Can you rewrite the data below with "image size" swapped for "screenshot dimensions" and nothing else altered, leaving the pictures out of your version?

─── EXCERPTED DATA ───

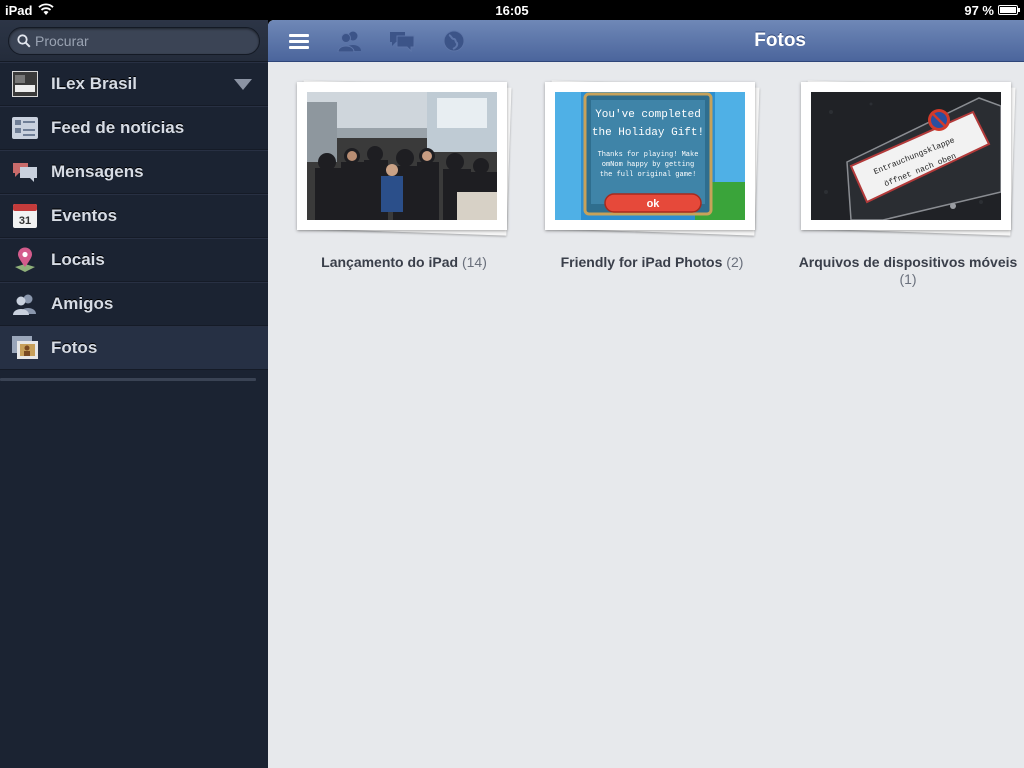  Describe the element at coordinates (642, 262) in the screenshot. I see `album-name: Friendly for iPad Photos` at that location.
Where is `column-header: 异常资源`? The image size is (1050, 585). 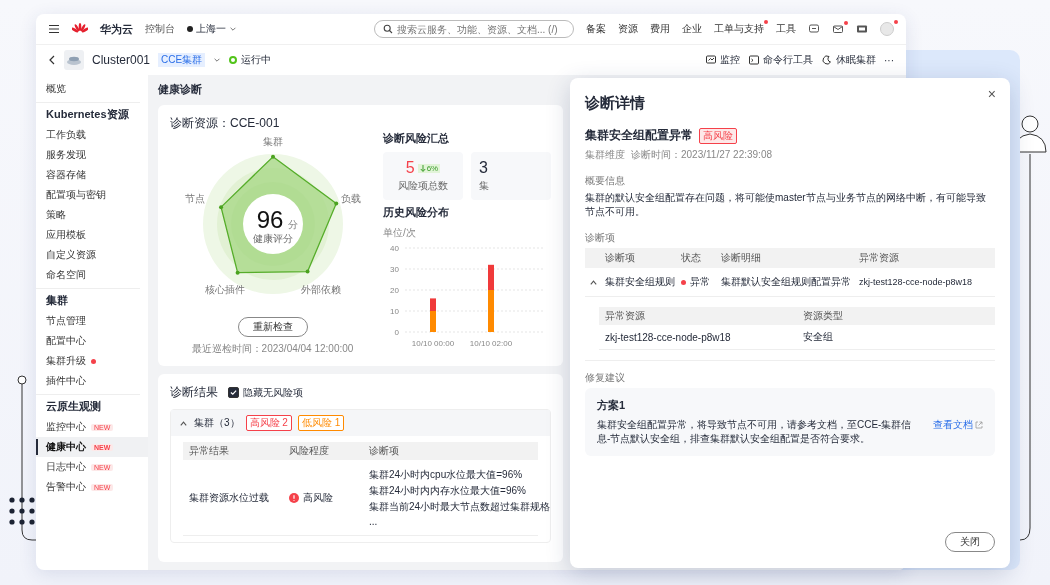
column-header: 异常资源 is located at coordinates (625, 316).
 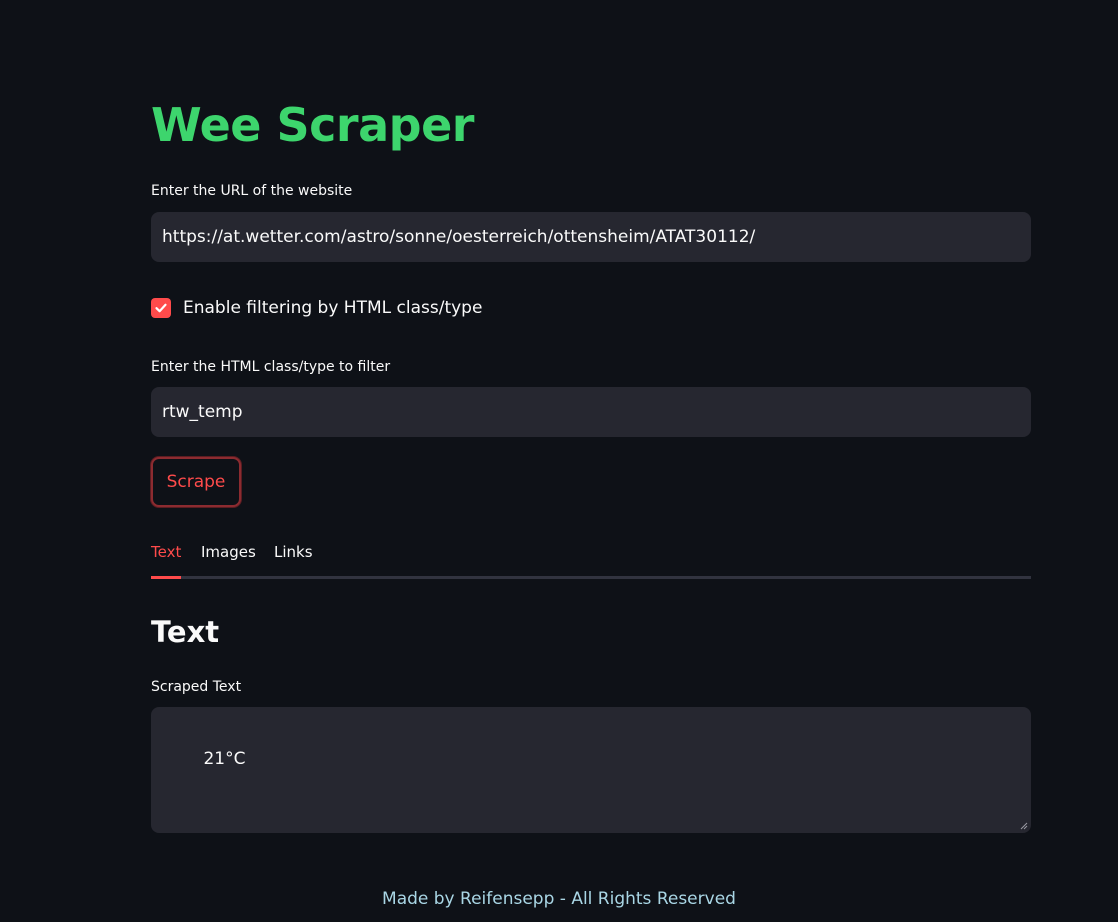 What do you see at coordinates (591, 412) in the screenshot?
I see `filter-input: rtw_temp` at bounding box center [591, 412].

───

*RESPONSE BELOW*.
  Describe the element at coordinates (642, 262) in the screenshot. I see `album-name: Friendly for iPad Photos` at that location.
Where is `column-header: 异常资源`? The screenshot dimensions is (1050, 585). 
column-header: 异常资源 is located at coordinates (625, 316).
  What do you see at coordinates (591, 412) in the screenshot?
I see `filter-input: rtw_temp` at bounding box center [591, 412].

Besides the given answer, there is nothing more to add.